Brew and Cake now Smile

LithaR · 14/03/2014 19:45

I'm so glad you posted this thread. Not to gate crash but I've had these same vibes about my own ds. Trying to get help for him has only resulted in language and speech therapy referral that I'm still waiting on. He's four now and its becoming more obvious to me that something isn't as it should be. Luckily at least his school has been more proactive but having read this thread I feel I need to push for more from the doctors.

Thank you OP Thanks

RandallFloyd · 15/03/2014 08:29

I would say trust your instincts. You know him better than anyone else. Go back to the doctor and tell them everything, surely they can't ignore you if the school is on-side too.

The way I see it, if there's nothing wrong then no harm done but why take the change of missing something? I get a lot of 'well, they're all so different aren't they' type of comments, but actually no, they're not. Development is a hell of a lot more text book than I ever thought it was. There are small variations, of course there are, but on the whole it follows a pretty standard pattern.

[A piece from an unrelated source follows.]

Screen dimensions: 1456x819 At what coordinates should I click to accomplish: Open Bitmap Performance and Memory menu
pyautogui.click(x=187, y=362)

I don't know why people, professionals included, are so insistent on denying these types of issues. If it was physical they wouldn't. If your 2yo wasn't walking they'd be doing something straight away but you tell them he isn't making eye contact and they dismiss it out of hand. It's so frustrating.

If it wasn't for the help I've had on here there's no way I'd have had the confidence to talk to the doctor like I did and I can almost guarantee I'd have left there with a 'he's very young, let's see how he is in a year' type of response. Thanks to MN I went in knowing I wasn't leaving without a referral and I think the doctor felt that too! There's still a long way to go and I'm quite sure it was the first of many hurdles but it's really given me the confidence to keep going.

There's no way I'm knowledgable enough to give advice but what worked for me (as I was advised to upthread) was doing lots of research and learning the proper medical terms for things. The doctor's attitude changed completely when I started talking in her language.

The help I've had on this thread really has been invaluable, I couldn't be more grateful, I'm so glad it's helped someone else too.